Work item:
Each entry that follows should be retyped in full and exactly.

Dataset excerpts:

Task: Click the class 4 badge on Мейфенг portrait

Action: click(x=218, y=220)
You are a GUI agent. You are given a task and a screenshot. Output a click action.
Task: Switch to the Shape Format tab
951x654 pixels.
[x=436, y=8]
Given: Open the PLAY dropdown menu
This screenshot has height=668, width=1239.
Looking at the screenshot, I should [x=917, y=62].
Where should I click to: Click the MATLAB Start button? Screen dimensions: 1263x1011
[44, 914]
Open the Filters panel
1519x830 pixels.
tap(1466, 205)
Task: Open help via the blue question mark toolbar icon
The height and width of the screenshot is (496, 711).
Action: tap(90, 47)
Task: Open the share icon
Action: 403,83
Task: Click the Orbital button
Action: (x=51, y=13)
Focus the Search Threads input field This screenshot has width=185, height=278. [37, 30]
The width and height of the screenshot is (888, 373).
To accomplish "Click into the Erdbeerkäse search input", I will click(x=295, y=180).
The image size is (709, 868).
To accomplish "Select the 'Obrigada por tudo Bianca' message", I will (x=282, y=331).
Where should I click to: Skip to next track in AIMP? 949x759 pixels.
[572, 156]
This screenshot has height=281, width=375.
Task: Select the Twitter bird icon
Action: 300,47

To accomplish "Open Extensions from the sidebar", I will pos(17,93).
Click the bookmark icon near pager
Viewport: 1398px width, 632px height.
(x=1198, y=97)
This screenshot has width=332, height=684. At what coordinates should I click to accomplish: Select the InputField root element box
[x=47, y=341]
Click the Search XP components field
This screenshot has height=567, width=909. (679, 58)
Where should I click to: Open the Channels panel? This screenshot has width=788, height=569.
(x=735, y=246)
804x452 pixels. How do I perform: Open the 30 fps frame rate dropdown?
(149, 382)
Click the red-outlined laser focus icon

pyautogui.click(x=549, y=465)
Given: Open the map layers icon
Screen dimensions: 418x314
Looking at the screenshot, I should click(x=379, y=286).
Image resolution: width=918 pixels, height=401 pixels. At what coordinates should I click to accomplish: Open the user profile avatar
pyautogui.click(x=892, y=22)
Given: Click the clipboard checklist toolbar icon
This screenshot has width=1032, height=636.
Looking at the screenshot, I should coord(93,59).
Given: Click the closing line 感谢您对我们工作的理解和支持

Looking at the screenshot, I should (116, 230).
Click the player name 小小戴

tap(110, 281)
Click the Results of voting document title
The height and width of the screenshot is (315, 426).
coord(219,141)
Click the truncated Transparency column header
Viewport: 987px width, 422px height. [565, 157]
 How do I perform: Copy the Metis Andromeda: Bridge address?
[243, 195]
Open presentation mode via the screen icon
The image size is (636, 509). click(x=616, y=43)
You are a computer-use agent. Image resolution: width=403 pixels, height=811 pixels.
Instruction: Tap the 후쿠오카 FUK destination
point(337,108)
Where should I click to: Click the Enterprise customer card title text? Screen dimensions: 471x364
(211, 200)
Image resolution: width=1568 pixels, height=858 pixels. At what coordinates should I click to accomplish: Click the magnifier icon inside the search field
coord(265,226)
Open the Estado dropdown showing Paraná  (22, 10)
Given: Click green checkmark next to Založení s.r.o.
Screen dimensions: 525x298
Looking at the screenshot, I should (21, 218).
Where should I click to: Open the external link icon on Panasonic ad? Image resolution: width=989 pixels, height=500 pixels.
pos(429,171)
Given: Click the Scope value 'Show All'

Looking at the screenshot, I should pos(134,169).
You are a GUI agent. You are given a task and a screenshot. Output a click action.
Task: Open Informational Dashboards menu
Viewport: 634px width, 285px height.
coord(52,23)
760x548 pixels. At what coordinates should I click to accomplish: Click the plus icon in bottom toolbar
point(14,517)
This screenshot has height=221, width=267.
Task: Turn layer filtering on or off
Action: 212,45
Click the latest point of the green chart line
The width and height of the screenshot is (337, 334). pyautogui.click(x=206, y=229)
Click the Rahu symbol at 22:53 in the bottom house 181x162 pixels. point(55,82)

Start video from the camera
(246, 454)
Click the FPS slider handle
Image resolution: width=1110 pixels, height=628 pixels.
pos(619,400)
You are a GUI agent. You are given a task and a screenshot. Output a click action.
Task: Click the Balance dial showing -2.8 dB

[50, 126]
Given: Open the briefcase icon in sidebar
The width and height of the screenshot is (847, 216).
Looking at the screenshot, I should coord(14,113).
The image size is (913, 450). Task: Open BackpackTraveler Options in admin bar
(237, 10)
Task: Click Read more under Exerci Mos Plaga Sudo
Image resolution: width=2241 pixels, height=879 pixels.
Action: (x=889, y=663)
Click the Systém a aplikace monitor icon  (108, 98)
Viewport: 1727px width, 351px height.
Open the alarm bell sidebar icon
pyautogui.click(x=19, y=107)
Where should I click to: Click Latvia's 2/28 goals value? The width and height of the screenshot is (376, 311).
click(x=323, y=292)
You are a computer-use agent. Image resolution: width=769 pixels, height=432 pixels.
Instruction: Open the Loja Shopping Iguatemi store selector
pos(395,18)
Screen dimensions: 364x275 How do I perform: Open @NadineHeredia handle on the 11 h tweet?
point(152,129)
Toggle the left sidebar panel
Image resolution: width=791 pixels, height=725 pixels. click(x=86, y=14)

Exercise solution:
Task: Click the class 4 badge on Мейфенг portrait

Action: click(x=218, y=220)
You are a GUI agent. You are given a task and a screenshot. Output a click action.
Task: Switch to the Shape Format tab
951x654 pixels.
[x=436, y=8]
Given: Open the PLAY dropdown menu
This screenshot has height=668, width=1239.
Looking at the screenshot, I should [x=917, y=62].
Where should I click to: Click the MATLAB Start button? Screen dimensions: 1263x1011
[44, 914]
Open the Filters panel
1519x830 pixels.
tap(1466, 205)
Task: Open help via the blue question mark toolbar icon
The height and width of the screenshot is (496, 711).
Action: tap(90, 47)
Task: Open the share icon
Action: 403,83
Task: Click the Orbital button
Action: (x=51, y=13)
Focus the Search Threads input field This screenshot has width=185, height=278. [37, 30]
The width and height of the screenshot is (888, 373).
To accomplish "Click into the Erdbeerkäse search input", I will click(x=295, y=180).
The image size is (709, 868).
To accomplish "Select the 'Obrigada por tudo Bianca' message", I will (x=282, y=331).
Where should I click to: Skip to next track in AIMP? 949x759 pixels.
[572, 156]
This screenshot has height=281, width=375.
Task: Select the Twitter bird icon
Action: 300,47

To accomplish "Open Extensions from the sidebar", I will pos(17,93).
Click the bookmark icon near pager
Viewport: 1398px width, 632px height.
(x=1198, y=97)
This screenshot has width=332, height=684. At what coordinates should I click to accomplish: Select the InputField root element box
[x=47, y=341]
Click the Search XP components field
This screenshot has height=567, width=909. (679, 58)
Where should I click to: Open the Channels panel? This screenshot has width=788, height=569.
(x=735, y=246)
804x452 pixels. How do I perform: Open the 30 fps frame rate dropdown?
(149, 382)
Click the red-outlined laser focus icon

pyautogui.click(x=549, y=465)
Given: Open the map layers icon
Screen dimensions: 418x314
Looking at the screenshot, I should click(x=379, y=286).
Image resolution: width=918 pixels, height=401 pixels. At what coordinates should I click to accomplish: Open the user profile avatar
pyautogui.click(x=892, y=22)
Given: Click the clipboard checklist toolbar icon
This screenshot has width=1032, height=636.
Looking at the screenshot, I should coord(93,59).
Given: Click the closing line 感谢您对我们工作的理解和支持

Looking at the screenshot, I should (116, 230).
Click the player name 小小戴

tap(110, 281)
Click the Results of voting document title
The height and width of the screenshot is (315, 426).
coord(219,141)
Click the truncated Transparency column header
Viewport: 987px width, 422px height. [565, 157]
 How do I perform: Copy the Metis Andromeda: Bridge address?
[243, 195]
Open presentation mode via the screen icon
The image size is (636, 509). click(x=616, y=43)
You are a computer-use agent. Image resolution: width=403 pixels, height=811 pixels.
Instruction: Tap the 후쿠오카 FUK destination
point(337,108)
Where should I click to: Click the Enterprise customer card title text? Screen dimensions: 471x364
(211, 200)
Image resolution: width=1568 pixels, height=858 pixels. At what coordinates should I click to accomplish: Click the magnifier icon inside the search field
coord(265,226)
Open the Estado dropdown showing Paraná  (22, 10)
Given: Click green checkmark next to Založení s.r.o.
Screen dimensions: 525x298
Looking at the screenshot, I should (21, 218).
Where should I click to: Open the external link icon on Panasonic ad? Image resolution: width=989 pixels, height=500 pixels.
pos(429,171)
Given: Click the Scope value 'Show All'

Looking at the screenshot, I should pos(134,169).
You are a GUI agent. You are given a task and a screenshot. Output a click action.
Task: Open Informational Dashboards menu
Viewport: 634px width, 285px height.
coord(52,23)
760x548 pixels. At what coordinates should I click to accomplish: Click the plus icon in bottom toolbar
point(14,517)
This screenshot has height=221, width=267.
Task: Turn layer filtering on or off
Action: 212,45
Click the latest point of the green chart line
The width and height of the screenshot is (337, 334). pyautogui.click(x=206, y=229)
Click the Rahu symbol at 22:53 in the bottom house 181x162 pixels. point(55,82)

Start video from the camera
(246, 454)
Click the FPS slider handle
Image resolution: width=1110 pixels, height=628 pixels.
pos(619,400)
You are a GUI agent. You are given a task and a screenshot. Output a click action.
Task: Click the Balance dial showing -2.8 dB

[50, 126]
Given: Open the briefcase icon in sidebar
The width and height of the screenshot is (847, 216).
Looking at the screenshot, I should coord(14,113).
The image size is (913, 450). Task: Open BackpackTraveler Options in admin bar
(237, 10)
Task: Click Read more under Exerci Mos Plaga Sudo
Image resolution: width=2241 pixels, height=879 pixels.
Action: (x=889, y=663)
Click the Systém a aplikace monitor icon  (108, 98)
Viewport: 1727px width, 351px height.
Open the alarm bell sidebar icon
pyautogui.click(x=19, y=107)
Where should I click to: Click Latvia's 2/28 goals value? The width and height of the screenshot is (376, 311).
click(x=323, y=292)
You are a computer-use agent. Image resolution: width=769 pixels, height=432 pixels.
Instruction: Open the Loja Shopping Iguatemi store selector
pos(395,18)
Screen dimensions: 364x275 How do I perform: Open @NadineHeredia handle on the 11 h tweet?
point(152,129)
Toggle the left sidebar panel
Image resolution: width=791 pixels, height=725 pixels. click(x=86, y=14)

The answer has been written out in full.